Step 3: Compute \(u_1, ..., u_k\in\mathbb{R}^n\) the \(k\) orthogonal principal eigenvectors of \(\Sigma\), i.e. the orthogonal eigenvectors of the \(k\) largest eigenvalues.
Step 4: Project the data on \(\textrm{span}_\mathbb{R}(u_1,...,u_k)\).
This procedure maximizes the variance among all \(k\)-dimensional spaces.
Independent component analysis
It is a technique meant to find the underlying generating sources.
- Assumptions: We assume that our data \(x\) has been generated by the \(n\)-dimensional source vector \(s=(s_1,...,s_n)\), where \(s_i\) are independent random variables, via a mixing and non-singular matrix \(A\) as follows:
\[ \boxed{x=As} \]
The goal is to find the unmixing matrix \(W=A^{-1}\).
Bell and Sejnowski ICA algorithmThis algorithm finds the unmixing matrix \(W\) by following the steps below:
Write the probability of \(x=As=W^{-1}s\) as: \[ p(x)=\prod_{i=1}^np_s(w_i^Tx)\cdot|W| \]
Write the log likelihood given our training data \(\{x^{(i)}, i\in[\![1,m]\!]\}\) and by noting \(g\) the sigmoid function as: \[ l(W)=\sum_{i=1}^m\left(\sum_{j=1}^n\log\Big(g'(w_j^Tx^{(i)})\Big)+\log|W|\right) \]

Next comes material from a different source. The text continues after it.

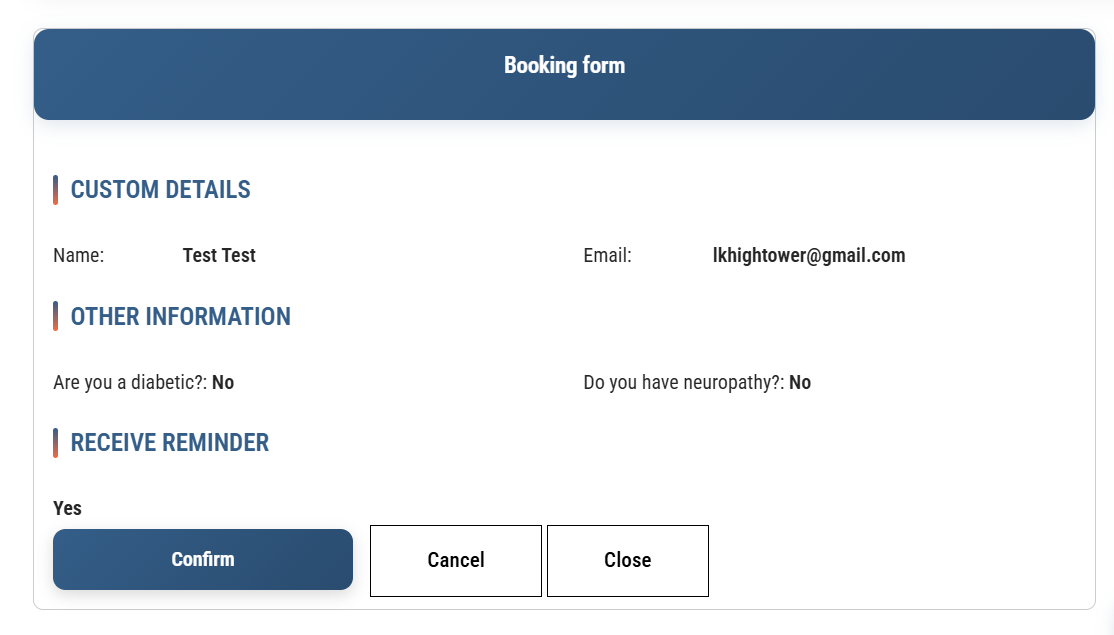This screenshot has height=635, width=1114.
Task: Click the Name field label
Action: 79,255
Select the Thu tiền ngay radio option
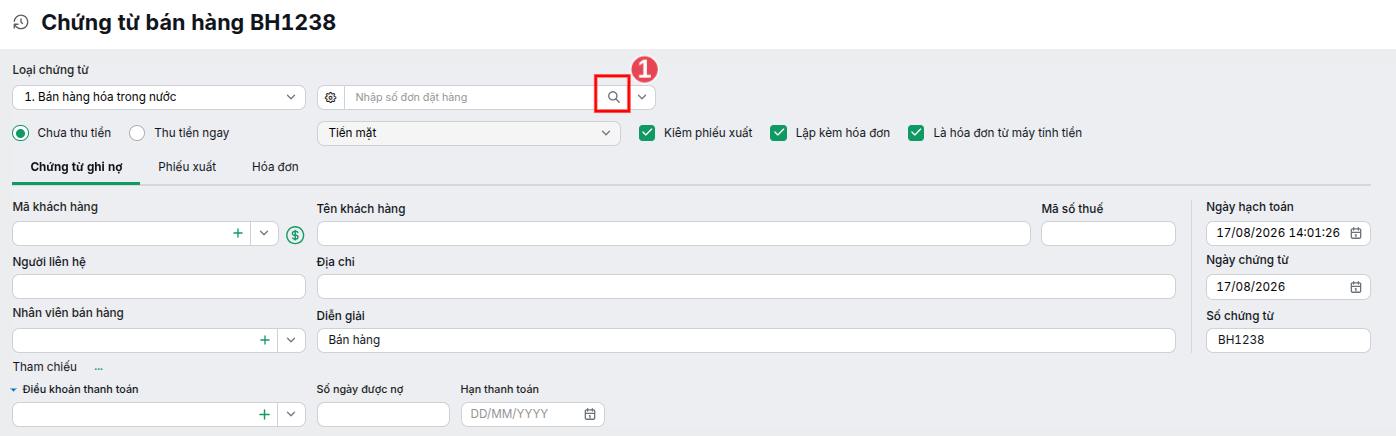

Therefore, the stochastic gradient ascent learning rule is such that for each training example \(x^{(i)}\), we update \(W\) as follows: \[ \boxed{W\longleftarrow W+\alpha\left(\begin{pmatrix}1-2g(w_1^Tx^{(i)})\\1-2g(w_2^Tx^{(i)})\\\vdots\\1-2g(w_n^Tx^{(i)})\end{pmatrix}{x^{(i)}}^T+(W^T)^{-1}\right)} \]